The situation was completely altered after lowering of the pH. At pH 4.0 even the addition of 10 µM SynB2 to each compartment (250 mM/20 mM KCl, 10 mM NAc/HAc, pH 4.0, cis/trans) did not induce a block (Fig. 3 C). However, after perfusion of both compartments with an electrolyte solution of pH 7.0, even the residue of SynB2 in the trans chamber (a single perfusion accounts for an ~100-fold dilution > 0.1 µM) caused a nearly complete block (Fig. 3 C), in accordance with the previous results (see above). Thus, the conclusion can be reached that the effect of SynB2 on the Toc75 channel at pH 7.0 is completely due to electrostatic interactions (see Discussion).

TrOE33

Essentially the effect of TrOE33 on the Toc75 channel was very similar to the effect of SynB2. The addition of nanomolar concentrations to the low salt compartment induced a voltage-dependent block (Fig. 4 A). This block was also concentration and salt dependent (data not shown). However, there are some significant differences between the results obtained with TrOE33 and those obtained with SynB2.

View larger version (16K): [in this window] [in a new window]   FIGURE 4   Voltage ramps (10 mV/s) were applied to bilayers containing several copies of Toc75 before and after the addition of TrOE33. (A) Current trace of a bilayer containing 18 copies of Toc75 in 250 mM/20 mM KCl, 10 mM MOPS/Tris, pH 7.0. Black, Control; gray: after the addition of 20 nM TrOE33 to the trans compartment (Erev = 5.1 ± 1.5 mV (n = 5)) the current is reduced at a positive voltage.

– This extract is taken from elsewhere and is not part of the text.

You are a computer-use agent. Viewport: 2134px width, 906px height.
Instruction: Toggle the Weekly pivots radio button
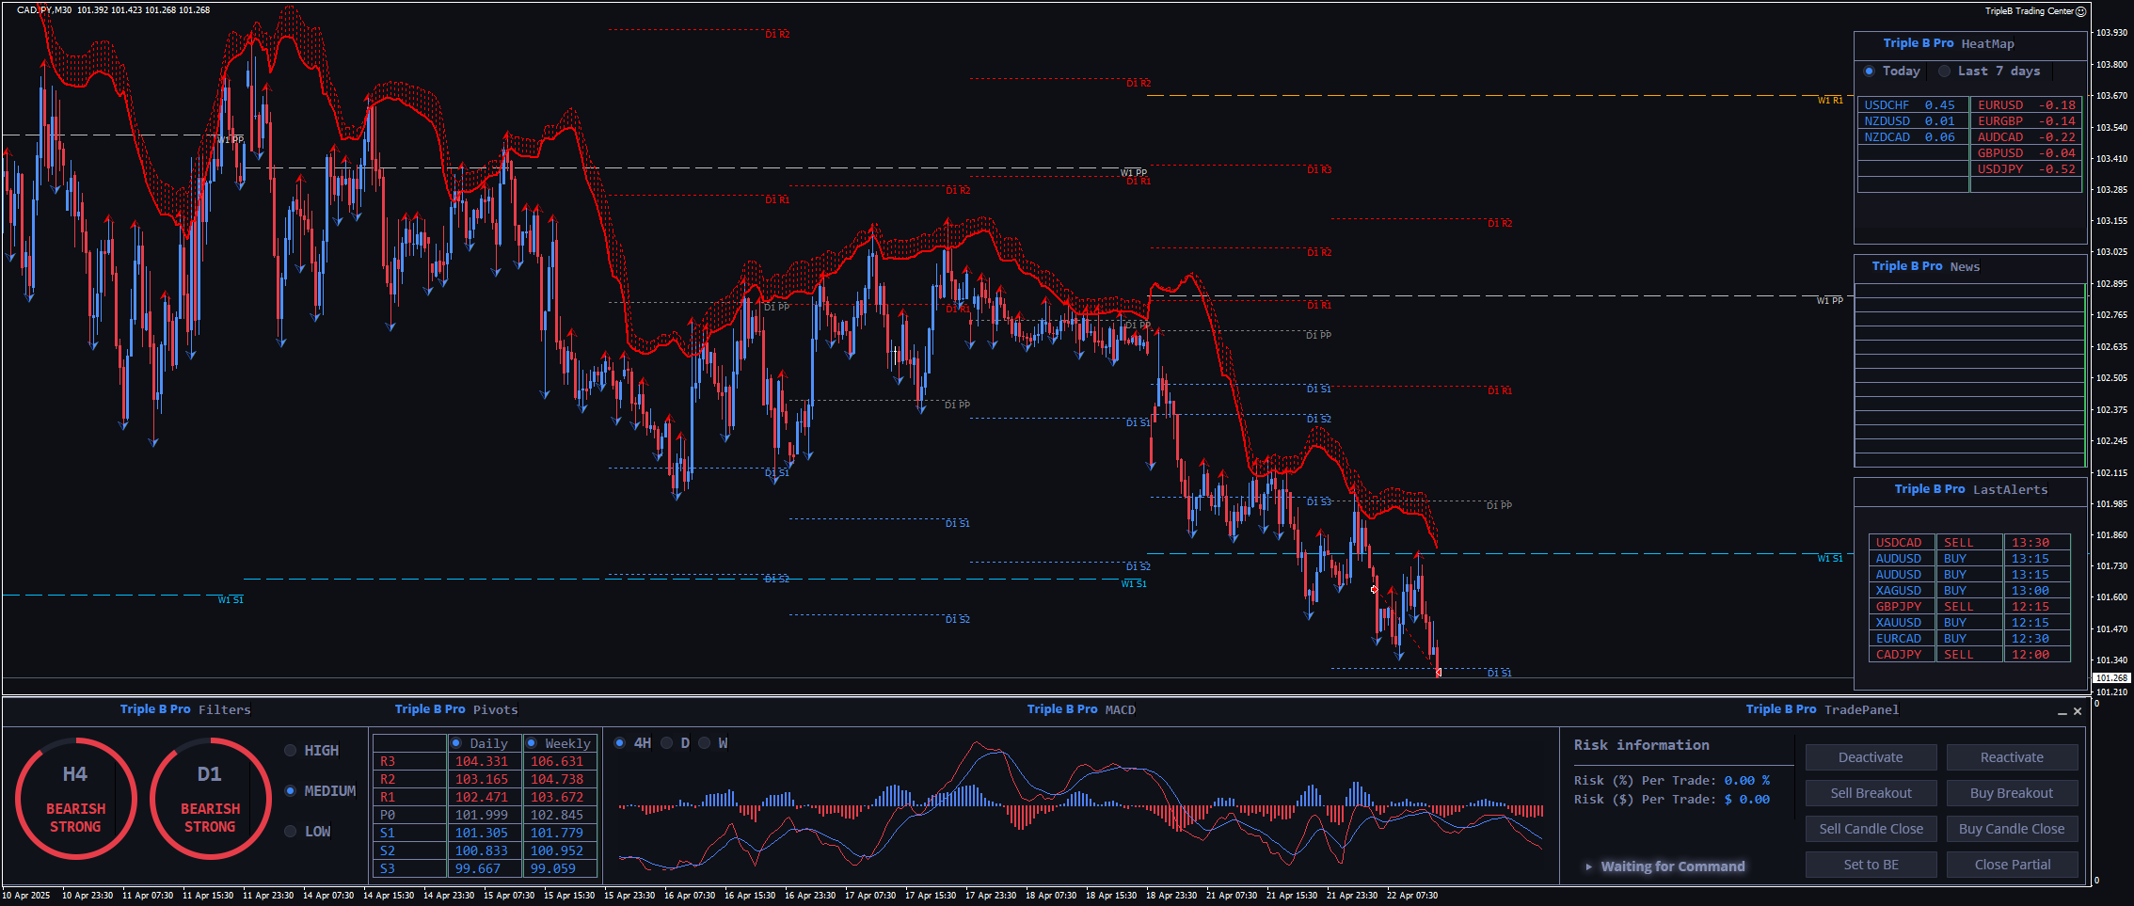click(x=532, y=743)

At first some channels (three) stay closed during the consequently applied voltage ramp from 0 mV to 80 mV and only reopen later (marked by arrows). (B) Current trace of a bilayer containing 12 copies of Toc75 in 250 mM/20 mM KCl, 10 mM NAc/HAc, pH 4.0. Black, control; light gray, after the addition of 5 nM TrOE33 to the trans compartment the current is reduced at a higher positive potential, the effect being nearly identical to that at pH 7.0.

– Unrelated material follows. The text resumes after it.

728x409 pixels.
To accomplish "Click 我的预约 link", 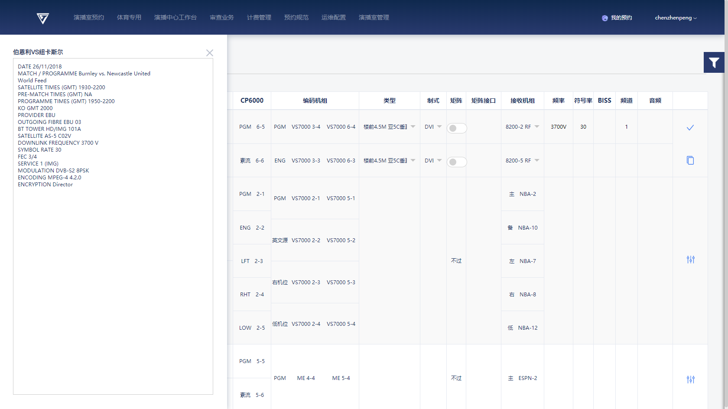I will (x=621, y=18).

First of all, the voltage-dependent block caused by TrOE33 was even at a concentration as low as 20 nM nearly complete (Fig. 4 A), indicating a stronger affinity of TrOE33 to the binding site(s) within the pore as compared with SynB2. This notion is sustained by the fact that the block was not immediately reversible. This is shown in Fig. 4 A. First, a voltage ramp from 0 mV to +120 mV was applied and thereafter a voltage ramp from 0 mV to 80 mV. At higher positive potentials the channels are increasingly blocked and apparently some of them stay blocked hence causing the discontinuity of the two current traces at 0 mV. During the second voltage ramp the current increased in a stepwise fashion at approximately 40 to 50 mV, indicating that some of the channels are apparently "cleared" of the obstructing transit peptide(s). Hence, the affinity of TrOE33 to the binding site(s) within the pore is obviously higher than that of SynB2 as the current reduction is not completely reversible and a potential of the opposite polarity is necessary to expel the TrOE33 molecules from the channel.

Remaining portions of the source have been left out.